## EXERCISE GOAL:
Copy the following lines verbatim, keeping every character, space and line break unchanged.

════════════════

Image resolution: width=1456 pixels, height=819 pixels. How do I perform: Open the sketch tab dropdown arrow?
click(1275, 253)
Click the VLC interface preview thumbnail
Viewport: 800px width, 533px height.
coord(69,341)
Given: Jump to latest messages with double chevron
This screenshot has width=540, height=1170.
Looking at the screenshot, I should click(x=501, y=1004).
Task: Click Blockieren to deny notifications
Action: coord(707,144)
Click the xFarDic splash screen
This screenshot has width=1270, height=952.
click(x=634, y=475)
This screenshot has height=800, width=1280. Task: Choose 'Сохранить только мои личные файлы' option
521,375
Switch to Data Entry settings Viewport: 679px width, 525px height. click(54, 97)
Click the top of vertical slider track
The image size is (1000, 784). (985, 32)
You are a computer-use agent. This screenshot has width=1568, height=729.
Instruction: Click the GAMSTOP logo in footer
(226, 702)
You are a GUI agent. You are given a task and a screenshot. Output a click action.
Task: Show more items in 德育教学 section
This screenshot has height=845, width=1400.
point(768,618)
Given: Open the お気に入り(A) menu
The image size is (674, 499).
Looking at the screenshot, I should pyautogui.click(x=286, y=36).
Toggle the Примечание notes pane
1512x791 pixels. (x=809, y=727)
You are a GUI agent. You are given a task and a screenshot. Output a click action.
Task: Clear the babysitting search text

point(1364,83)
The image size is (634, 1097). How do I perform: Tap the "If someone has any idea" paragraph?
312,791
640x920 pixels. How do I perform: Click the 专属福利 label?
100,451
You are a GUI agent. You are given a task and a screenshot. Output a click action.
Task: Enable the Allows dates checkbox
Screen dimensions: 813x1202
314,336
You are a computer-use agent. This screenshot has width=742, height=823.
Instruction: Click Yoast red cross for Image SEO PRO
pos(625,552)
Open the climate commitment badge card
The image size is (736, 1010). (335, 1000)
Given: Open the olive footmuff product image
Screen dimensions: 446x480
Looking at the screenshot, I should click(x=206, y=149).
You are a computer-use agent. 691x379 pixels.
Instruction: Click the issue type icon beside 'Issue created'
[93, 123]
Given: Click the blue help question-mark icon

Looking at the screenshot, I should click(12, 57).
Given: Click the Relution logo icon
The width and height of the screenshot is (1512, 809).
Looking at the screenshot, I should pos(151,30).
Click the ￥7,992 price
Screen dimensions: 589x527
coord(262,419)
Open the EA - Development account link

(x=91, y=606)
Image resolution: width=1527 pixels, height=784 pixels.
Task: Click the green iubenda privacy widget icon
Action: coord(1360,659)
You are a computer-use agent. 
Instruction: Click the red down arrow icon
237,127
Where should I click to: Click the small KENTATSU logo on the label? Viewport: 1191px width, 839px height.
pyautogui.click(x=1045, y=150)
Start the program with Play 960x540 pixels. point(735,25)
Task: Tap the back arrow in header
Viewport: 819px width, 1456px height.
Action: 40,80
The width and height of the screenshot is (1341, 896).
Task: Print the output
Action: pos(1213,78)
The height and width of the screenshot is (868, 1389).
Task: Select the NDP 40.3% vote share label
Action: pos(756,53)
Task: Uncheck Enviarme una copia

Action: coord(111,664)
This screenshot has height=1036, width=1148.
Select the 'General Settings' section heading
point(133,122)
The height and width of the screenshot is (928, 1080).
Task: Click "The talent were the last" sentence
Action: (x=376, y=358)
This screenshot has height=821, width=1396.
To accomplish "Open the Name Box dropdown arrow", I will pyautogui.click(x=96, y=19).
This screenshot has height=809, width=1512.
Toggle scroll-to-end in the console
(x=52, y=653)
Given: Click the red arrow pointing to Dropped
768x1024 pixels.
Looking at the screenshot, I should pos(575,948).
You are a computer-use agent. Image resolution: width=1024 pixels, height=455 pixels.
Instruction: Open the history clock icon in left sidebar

════════════════

## RESULT BELOW:
Image resolution: width=1456 pixels, height=819 pixels. How do I perform: Open the sketch tab dropdown arrow?
click(1275, 253)
Click the VLC interface preview thumbnail
Viewport: 800px width, 533px height.
coord(69,341)
Given: Jump to latest messages with double chevron
This screenshot has width=540, height=1170.
Looking at the screenshot, I should click(x=501, y=1004).
Task: Click Blockieren to deny notifications
Action: coord(707,144)
Click the xFarDic splash screen
This screenshot has width=1270, height=952.
click(x=634, y=475)
This screenshot has height=800, width=1280. Task: Choose 'Сохранить только мои личные файлы' option
521,375
Switch to Data Entry settings Viewport: 679px width, 525px height. click(54, 97)
Click the top of vertical slider track
The image size is (1000, 784). (985, 32)
You are a computer-use agent. This screenshot has width=1568, height=729.
Instruction: Click the GAMSTOP logo in footer
(226, 702)
You are a GUI agent. You are given a task and a screenshot. Output a click action.
Task: Show more items in 德育教学 section
This screenshot has height=845, width=1400.
point(768,618)
Given: Open the お気に入り(A) menu
The image size is (674, 499).
Looking at the screenshot, I should pyautogui.click(x=286, y=36).
Toggle the Примечание notes pane
1512x791 pixels. (x=809, y=727)
You are a GUI agent. You are given a task and a screenshot. Output a click action.
Task: Clear the babysitting search text

point(1364,83)
The image size is (634, 1097). How do I perform: Tap the "If someone has any idea" paragraph?
312,791
640x920 pixels. How do I perform: Click the 专属福利 label?
100,451
You are a GUI agent. You are given a task and a screenshot. Output a click action.
Task: Enable the Allows dates checkbox
Screen dimensions: 813x1202
314,336
You are a computer-use agent. This screenshot has width=742, height=823.
Instruction: Click Yoast red cross for Image SEO PRO
pos(625,552)
Open the climate commitment badge card
The image size is (736, 1010). (335, 1000)
Given: Open the olive footmuff product image
Screen dimensions: 446x480
Looking at the screenshot, I should click(x=206, y=149).
You are a computer-use agent. 691x379 pixels.
Instruction: Click the issue type icon beside 'Issue created'
[93, 123]
Given: Click the blue help question-mark icon

Looking at the screenshot, I should click(12, 57).
Given: Click the Relution logo icon
The width and height of the screenshot is (1512, 809).
Looking at the screenshot, I should pos(151,30).
Click the ￥7,992 price
Screen dimensions: 589x527
coord(262,419)
Open the EA - Development account link

(x=91, y=606)
Image resolution: width=1527 pixels, height=784 pixels.
Task: Click the green iubenda privacy widget icon
Action: coord(1360,659)
You are a computer-use agent. 
Instruction: Click the red down arrow icon
237,127
Where should I click to: Click the small KENTATSU logo on the label? Viewport: 1191px width, 839px height.
pyautogui.click(x=1045, y=150)
Start the program with Play 960x540 pixels. point(735,25)
Task: Tap the back arrow in header
Viewport: 819px width, 1456px height.
Action: 40,80
The width and height of the screenshot is (1341, 896).
Task: Print the output
Action: pos(1213,78)
The height and width of the screenshot is (868, 1389).
Task: Select the NDP 40.3% vote share label
Action: pos(756,53)
Task: Uncheck Enviarme una copia

Action: coord(111,664)
This screenshot has height=1036, width=1148.
Select the 'General Settings' section heading
point(133,122)
The height and width of the screenshot is (928, 1080).
Task: Click "The talent were the last" sentence
Action: (x=376, y=358)
This screenshot has height=821, width=1396.
To accomplish "Open the Name Box dropdown arrow", I will pyautogui.click(x=96, y=19).
This screenshot has height=809, width=1512.
Toggle scroll-to-end in the console
(x=52, y=653)
Given: Click the red arrow pointing to Dropped
768x1024 pixels.
Looking at the screenshot, I should pos(575,948).
You are a computer-use agent. Image resolution: width=1024 pixels, height=455 pixels.
Instruction: Open the history clock icon in left sidebar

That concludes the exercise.